BEGIN Extracted text


    Liked by 1 person

    • That looks like a great blog, I followed it. And yes, the whole thing sounded like a very long, awful reveal. It became truly surreal when it got to the bit about buying a castle (what the what?).

      The questions of “innocent victim” is one I struggle with though. Not specifically here, but surrounding faith issues overall. Just to take to the common person, I’ve had and still have some undiscerning, deeply religious relatives that promote easily Snopes-able articles. They pass them around, forward them, broadcast them. My routine approach was to at least try to politely point them to Snopes, and explain that its fairly easy to do quick sanity checks before passing along. The response was always odd. No apologies, no real acknowledgement, and definitely no stopping. Boneheaded sources continued to flow.

      I have no doubt they were suckered, and they believed what they were sending. But there is also no doubt that they are part of the problem, that they ought to feel some impingement on their conscience, and that they need to take on adult-level responsibility. Because they are indeed broadcasting nonsense.

END Extracted text
BEGIN Dataset entries

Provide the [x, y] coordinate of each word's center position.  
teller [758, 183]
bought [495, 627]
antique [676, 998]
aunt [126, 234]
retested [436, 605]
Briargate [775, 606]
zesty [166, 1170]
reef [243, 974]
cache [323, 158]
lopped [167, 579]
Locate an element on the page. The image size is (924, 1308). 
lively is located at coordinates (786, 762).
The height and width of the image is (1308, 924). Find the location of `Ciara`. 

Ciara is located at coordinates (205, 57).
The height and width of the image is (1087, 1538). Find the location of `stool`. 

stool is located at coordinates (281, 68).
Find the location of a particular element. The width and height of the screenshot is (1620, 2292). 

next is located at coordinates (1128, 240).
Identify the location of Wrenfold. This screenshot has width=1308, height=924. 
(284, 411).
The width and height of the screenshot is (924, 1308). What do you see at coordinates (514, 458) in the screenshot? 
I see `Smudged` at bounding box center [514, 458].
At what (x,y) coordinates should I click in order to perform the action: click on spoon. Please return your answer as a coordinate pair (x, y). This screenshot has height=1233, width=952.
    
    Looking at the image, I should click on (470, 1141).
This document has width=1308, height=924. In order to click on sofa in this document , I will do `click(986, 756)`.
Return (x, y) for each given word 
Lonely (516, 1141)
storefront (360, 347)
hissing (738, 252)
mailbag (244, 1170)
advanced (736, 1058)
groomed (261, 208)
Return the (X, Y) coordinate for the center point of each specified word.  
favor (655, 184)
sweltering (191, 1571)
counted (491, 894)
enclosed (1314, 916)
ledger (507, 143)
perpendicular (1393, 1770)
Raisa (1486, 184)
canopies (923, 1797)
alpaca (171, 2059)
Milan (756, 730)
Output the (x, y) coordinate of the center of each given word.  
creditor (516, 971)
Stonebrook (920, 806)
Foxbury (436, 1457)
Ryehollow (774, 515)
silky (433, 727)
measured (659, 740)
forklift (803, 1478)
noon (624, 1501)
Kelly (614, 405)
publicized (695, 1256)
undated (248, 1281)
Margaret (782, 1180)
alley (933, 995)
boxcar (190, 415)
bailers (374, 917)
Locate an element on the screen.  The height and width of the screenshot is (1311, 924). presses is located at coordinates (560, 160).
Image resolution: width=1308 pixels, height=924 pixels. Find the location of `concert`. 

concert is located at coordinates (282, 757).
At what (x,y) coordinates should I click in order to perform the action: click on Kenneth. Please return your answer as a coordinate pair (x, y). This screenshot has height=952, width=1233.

END Dataset entries

Things to do
1. In the comment, where did the writer point relatives who passed along false articles?
2. Print the comment's text between "Liked by 1 person" and "(what the what?).", inclusive.
The rows play no part in this.

Solutions to each task
1. To Snopes.

2.
Liked by 1 person

    • That looks like a great blog, I followed it. And yes, the whole thing sounded like a very long, awful reveal. It became truly surreal when it got to the bit about buying a castle (what the what?).